From the Dealer CPA Network to AICPA Conference: Updates and Commentary
From the Dealer CPA Network to AICPA Conference: Updates and Commentary
With live events thankfully becoming an option again, the Brady Ware Dealership Advisors team has been reconnecting with clients, colleagues and friends across the industry. After two recent conferences, the Dealer CPA Network (Dallas, Nov. 3-5) and the AICPA/CIMA Dealership conference (Las Vegas, Oct. 25-26), we heard from panelists and keynotes as well as from our conversations during networking events. Putting together some highlights, here are the top ten items we heard from the conference circuit: 
- No surprise, multiples are high and M&A activity is still red hot.
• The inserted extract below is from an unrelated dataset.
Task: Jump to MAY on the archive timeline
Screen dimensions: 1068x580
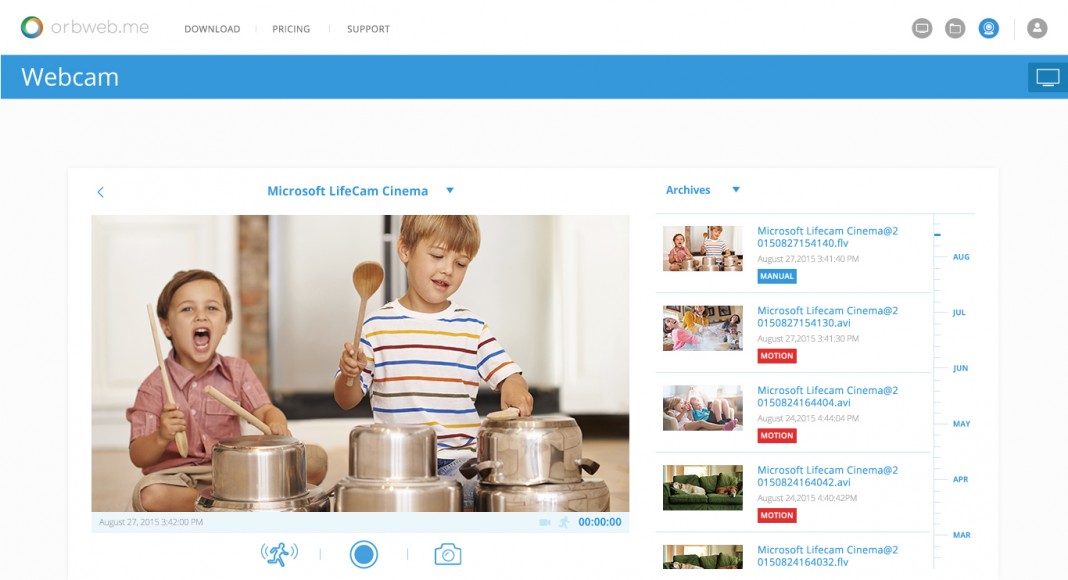Action: pos(961,423)
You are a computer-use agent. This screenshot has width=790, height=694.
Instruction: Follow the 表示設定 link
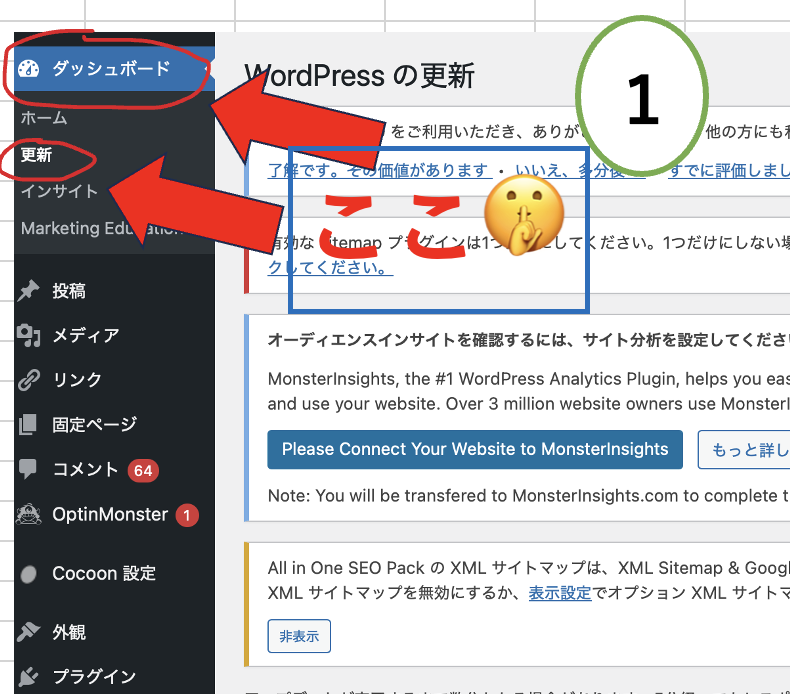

- Much was covered on electrical vehicles, and everything continues to move in that direction. But the cost to upgrade facilities to accommodate EV are very expensive. EVs are heavier, storage units are required for batteries to keep them away from the dealership, charging stations and extra power are pricey to get them installed. Plus, the infrastructure for the U.S. just isn’t there (yet). Franchise agreements with dealers are being impacted as, in part due to the cost of upgrading dealerships, manufacturers are considering going straight to the consumer rather than having dealers get set up to sell them.
- Right of First Refusal – OEM Sales & Service agreements with their Franchised dealers allow the manufacturer to exercise Right of First Refusal when a selling dealer submits an APA. This provision allows the manufacture to replace the proposed buyer with a buyer the manufacturer chooses. Manufacturers are becoming more aggressive exercising these rights.
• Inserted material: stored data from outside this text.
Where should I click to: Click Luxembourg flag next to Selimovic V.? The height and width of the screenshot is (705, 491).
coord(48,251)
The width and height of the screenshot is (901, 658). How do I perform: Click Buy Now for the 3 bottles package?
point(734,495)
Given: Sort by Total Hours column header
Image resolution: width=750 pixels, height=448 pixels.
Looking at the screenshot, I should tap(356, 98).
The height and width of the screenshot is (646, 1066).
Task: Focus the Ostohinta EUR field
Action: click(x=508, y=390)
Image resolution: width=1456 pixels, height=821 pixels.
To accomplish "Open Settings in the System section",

- LIFO relief will be a miracle if that happens. Section 473 of the IRS code allows for relief of LIFO recapture due to supply chain issues. NADA and AICPA have been lobbying the treasury department to implement this and provide LIFO relief for dealers. Last week, representatives from many states wrote letters to the Treasury department to persuade them to provide the relief.
- Employee Retention Credits (ERCs) are still available but proceed with caution and be sure you meet the requirements. The qualification percentage for 2021 is 20% (down from 50% in 2020).
- An interesting takeaway regarding cybersecurity was that those attacking you can be in the system for as long as nine months before they attack. Be sure to consider multi-factor authentication is a strong way to counter this.
- Manufacturers haven’t been pushing performance requirements, but they are starting to bring that back. Dealers could receive letters from the manufacturer notifying them of subpar performance which could be based on inaccurate or unrealistic sales data.
- On the warranty front, OEMs have increased the rates they will pay but reduced the amount of time they are willing to pay. Most dealers have used the warranty lift program to raise their warranty rate to the customer retail rate. In an effort to reduce their costs, the manufacturers have reduced the standard number of hours paid to the dealers for warranty work.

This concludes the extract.